Série de consignes:
**A.** Veuillez extraire mot pour mot de l'extrait présenté le passage qui va de « 2. 2.1. La demande » jusqu'à « 66 consid. 4.3). » inclus.
**B.** Répondez aux questions suivantes d'après l'extrait présenté :
(i) De combien de juges se compose la Chambre de céans pour connaître de la requête ?
(ii) Quel article du CPP impose de présenter la demande de récusation sans délai ?
(iii) Quelle sanction menace une récusation qui n'est pas formée aussitôt ?
**C.** Relevez toutes les dispositions du CPP citées dans l'extrait présenté, chacune une seule fois.

Extrait présenté:
1. Partie à la procédure P/1______/2019 en tant que prévenu (art. 104 al. 1 let. a CPP), le requérant a qualité pour agir (art. 58 al. 1 CPP), et la Chambre de céans, siégeant dans la composition de trois juges (art. 127 LOJ), est compétente pour connaître de sa requête, dirigée contre un membre du ministère public (art. 59 al. 1 let. b CPP et 128 al. 2 let. a LOJ).

2. 2.1. La demande de récusation doit être présentée sans délai par les parties dès qu'elles ont connaissance d'un motif de récusation (art. 58 al. 1 CPP).

Même si la loi ne prévoit aucun délai particulier, il y a lieu d'admettre que la récusation doit être formée aussitôt, c'est-à-dire dans les jours qui suivent la connaissance de la cause de récusation, sous peine de déchéance (ATF 140 I 271 consid. 8.4.3 p. 275). Il est en effet contraire aux règles de la bonne foi de garder ce moyen en réserve pour ne l'invoquer qu'en cas d'issue défavorable ou lorsque l'intéressé se serait rendu compte que l'instruction ne suivait pas le cours désiré (ATF 143 V 66 consid. 4.3).

(Items permettant de localiser les objets décrits)
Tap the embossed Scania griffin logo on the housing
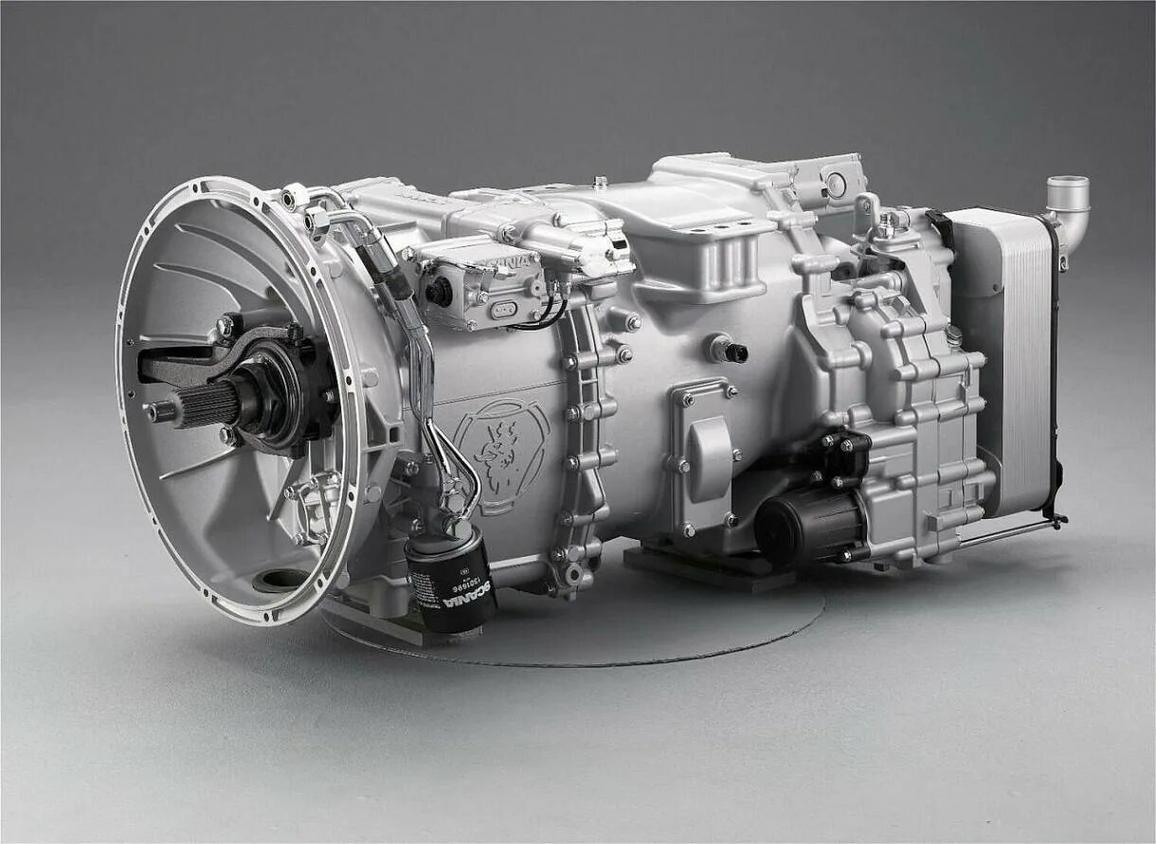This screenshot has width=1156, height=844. point(499,454)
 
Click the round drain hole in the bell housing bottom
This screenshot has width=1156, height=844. point(282,578)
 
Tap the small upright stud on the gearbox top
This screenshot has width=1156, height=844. point(600,180)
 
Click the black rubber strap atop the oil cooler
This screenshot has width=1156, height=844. point(941,227)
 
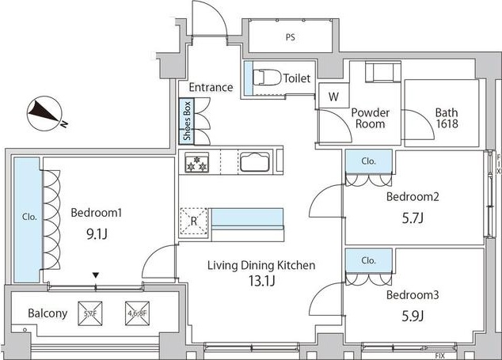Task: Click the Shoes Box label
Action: pyautogui.click(x=187, y=121)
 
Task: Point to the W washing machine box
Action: pyautogui.click(x=333, y=97)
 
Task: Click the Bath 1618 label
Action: pyautogui.click(x=446, y=118)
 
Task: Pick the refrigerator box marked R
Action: pyautogui.click(x=193, y=221)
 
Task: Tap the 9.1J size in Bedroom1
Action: pyautogui.click(x=96, y=233)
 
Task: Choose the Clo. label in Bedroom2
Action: pyautogui.click(x=368, y=161)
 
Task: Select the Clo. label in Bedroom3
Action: pyautogui.click(x=368, y=260)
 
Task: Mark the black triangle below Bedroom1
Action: pyautogui.click(x=96, y=275)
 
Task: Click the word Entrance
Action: pyautogui.click(x=211, y=87)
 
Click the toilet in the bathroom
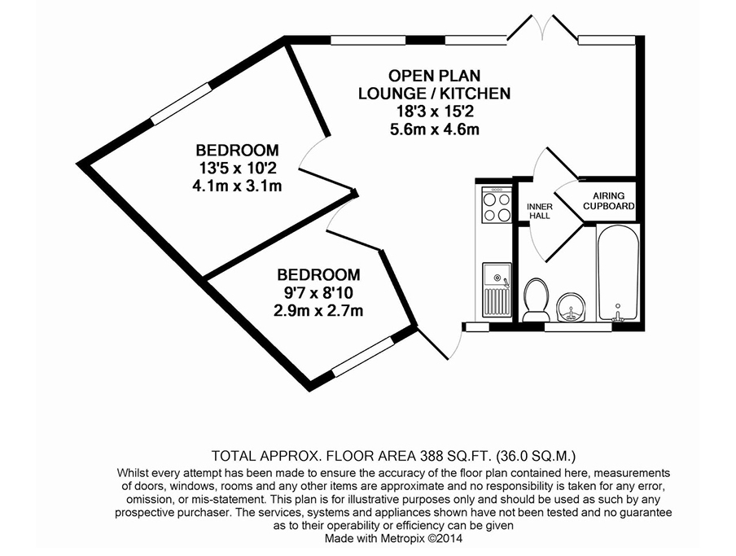(536, 300)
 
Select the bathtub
(618, 274)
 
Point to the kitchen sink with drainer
(497, 290)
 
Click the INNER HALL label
(540, 211)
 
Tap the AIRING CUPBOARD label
(609, 201)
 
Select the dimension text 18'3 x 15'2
(435, 112)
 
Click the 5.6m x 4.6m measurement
(435, 129)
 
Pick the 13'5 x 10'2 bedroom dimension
(238, 168)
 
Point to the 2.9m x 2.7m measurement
(318, 311)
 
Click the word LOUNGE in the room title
(392, 94)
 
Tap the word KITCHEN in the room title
(476, 94)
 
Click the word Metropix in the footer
(405, 538)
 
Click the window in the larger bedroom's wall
(182, 103)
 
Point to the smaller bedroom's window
(363, 356)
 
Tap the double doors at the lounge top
(543, 28)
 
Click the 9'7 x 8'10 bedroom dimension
(318, 293)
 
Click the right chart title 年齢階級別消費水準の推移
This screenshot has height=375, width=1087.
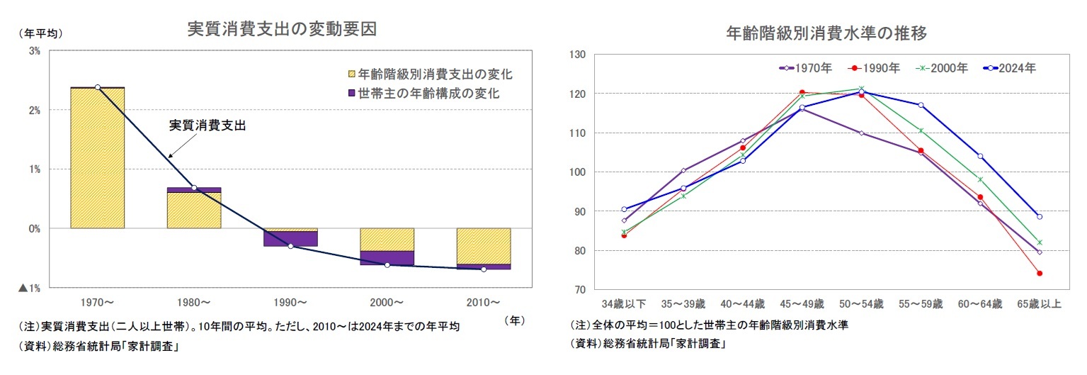pos(826,33)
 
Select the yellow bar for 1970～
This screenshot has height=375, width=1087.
pos(97,158)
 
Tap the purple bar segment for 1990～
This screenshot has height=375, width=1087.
pos(290,239)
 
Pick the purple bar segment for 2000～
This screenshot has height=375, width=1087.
pos(387,258)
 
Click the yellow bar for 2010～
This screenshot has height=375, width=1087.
pos(484,246)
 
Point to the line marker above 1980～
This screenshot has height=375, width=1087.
pos(194,188)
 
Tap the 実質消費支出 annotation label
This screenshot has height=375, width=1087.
pos(210,125)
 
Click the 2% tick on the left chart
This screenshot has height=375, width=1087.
pos(34,111)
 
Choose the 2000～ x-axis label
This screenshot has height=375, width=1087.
pos(387,303)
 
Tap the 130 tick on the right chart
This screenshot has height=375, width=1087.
pos(578,55)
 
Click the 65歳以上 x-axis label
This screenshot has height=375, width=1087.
pos(1039,304)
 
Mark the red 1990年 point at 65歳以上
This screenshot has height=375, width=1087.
pos(1039,273)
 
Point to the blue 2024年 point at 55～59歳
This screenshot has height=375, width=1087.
pos(921,105)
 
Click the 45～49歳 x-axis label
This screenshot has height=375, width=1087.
pos(802,304)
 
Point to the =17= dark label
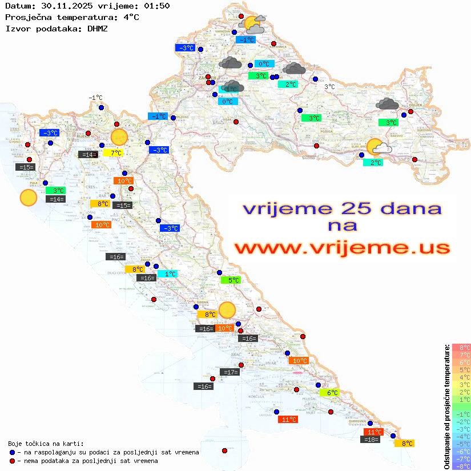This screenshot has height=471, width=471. pos(230,372)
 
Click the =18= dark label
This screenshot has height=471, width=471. pos(372,440)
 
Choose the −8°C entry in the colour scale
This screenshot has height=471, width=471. pos(461,466)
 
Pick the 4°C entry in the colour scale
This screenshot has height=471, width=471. pos(461,377)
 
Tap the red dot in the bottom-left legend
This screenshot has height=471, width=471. pos(13,461)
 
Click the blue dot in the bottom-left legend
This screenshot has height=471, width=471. pos(13,452)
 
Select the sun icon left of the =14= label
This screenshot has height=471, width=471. pos(28,198)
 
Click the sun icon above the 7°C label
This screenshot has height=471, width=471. pos(119,137)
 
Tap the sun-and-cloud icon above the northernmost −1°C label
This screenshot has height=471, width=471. pos(253,25)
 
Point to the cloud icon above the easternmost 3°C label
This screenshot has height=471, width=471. pos(388,104)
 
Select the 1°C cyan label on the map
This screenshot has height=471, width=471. pos(170,274)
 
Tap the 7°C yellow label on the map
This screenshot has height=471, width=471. pos(116,153)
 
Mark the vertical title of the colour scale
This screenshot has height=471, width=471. pos(446,406)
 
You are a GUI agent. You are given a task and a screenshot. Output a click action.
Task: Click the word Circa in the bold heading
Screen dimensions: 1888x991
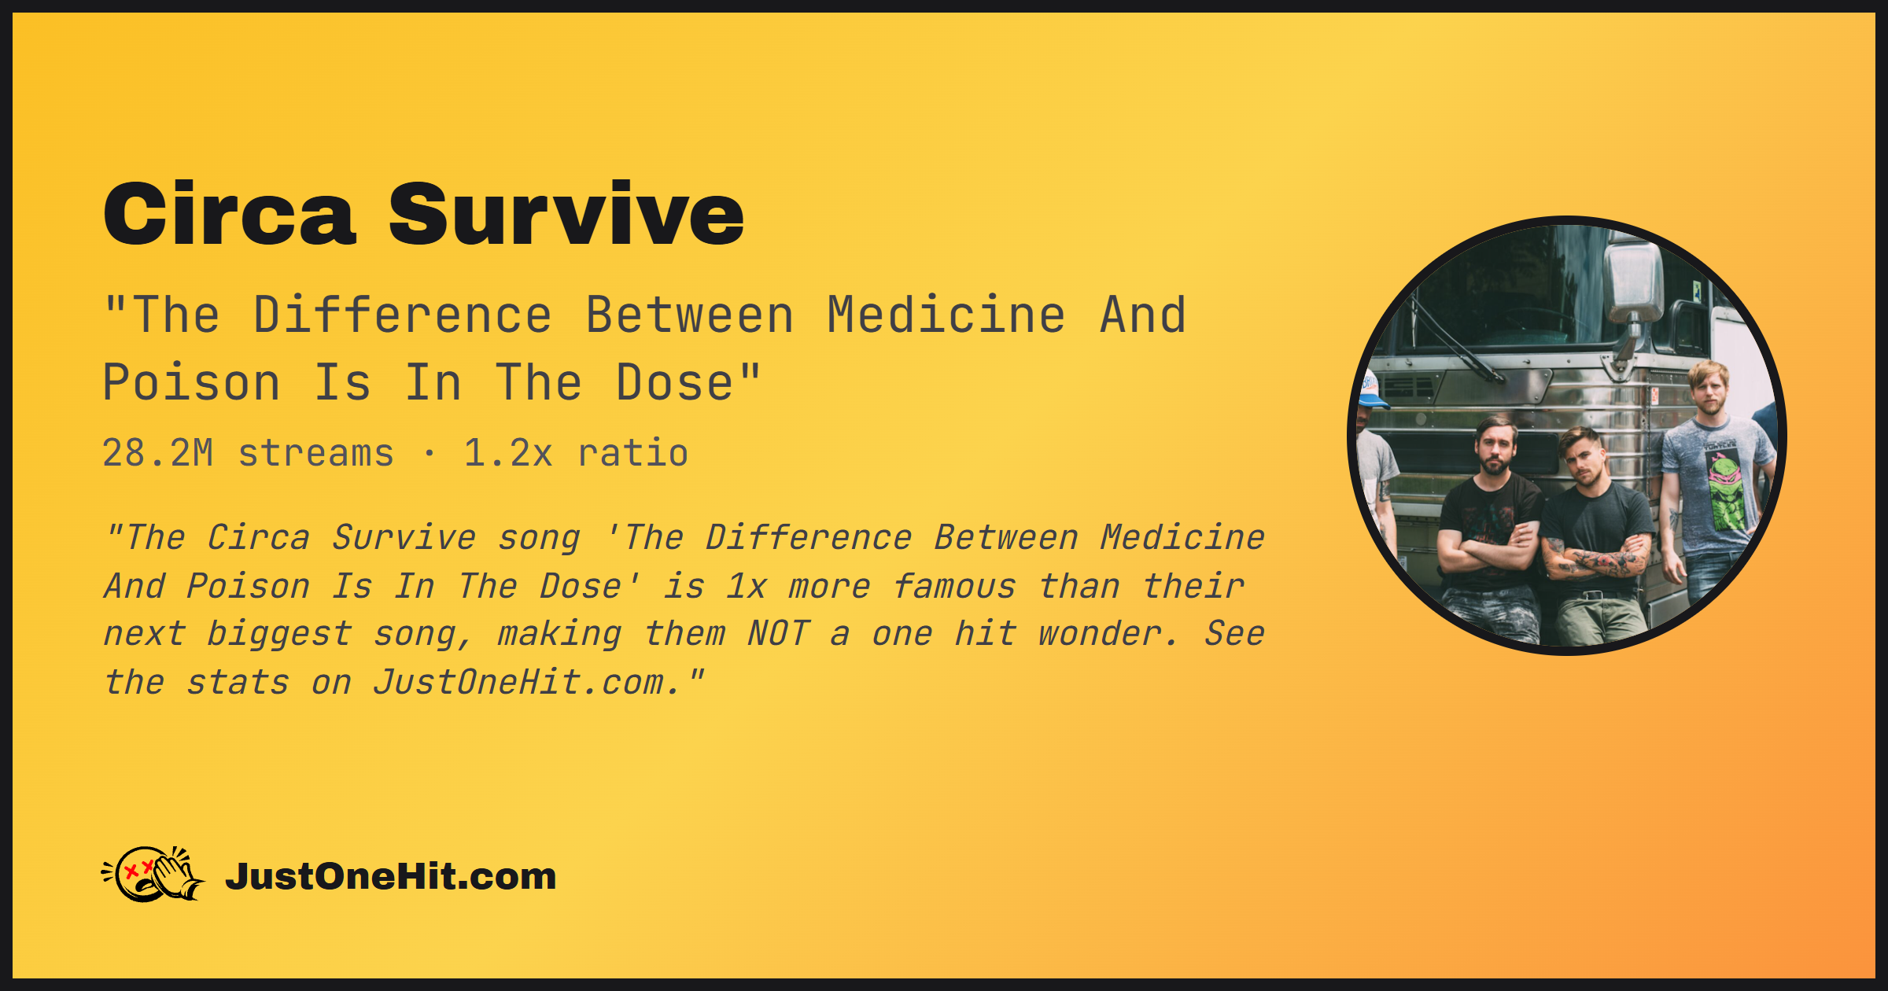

Liste des solutions:
**A.**
2. 2.1. La demande de récusation doit être présentée sans délai par les parties dès qu'elles ont connaissance d'un motif de récusation (art. 58 al. 1 CPP).

Même si la loi ne prévoit aucun délai particulier, il y a lieu d'admettre que la récusation doit être formée aussitôt, c'est-à-dire dans les jours qui suivent la connaissance de la cause de récusation, sous peine de déchéance (ATF 140 I 271 consid. 8.4.3 p. 275). Il est en effet contraire aux règles de la bonne foi de garder ce moyen en réserve pour ne l'invoquer qu'en cas d'issue défavorable ou lorsque l'intéressé se serait rendu compte que l'instruction ne suivait pas le cours désiré (ATF 143 V 66 consid. 4.3).

**B.**
(i) Trois juges.
(ii) L'art. 58 al. 1 CPP.
(iii) La déchéance.

**C.**
art. 104 al. 1 let. a CPP
art. 58 al. 1 CPP
art. 59 al. 1 let. b CPP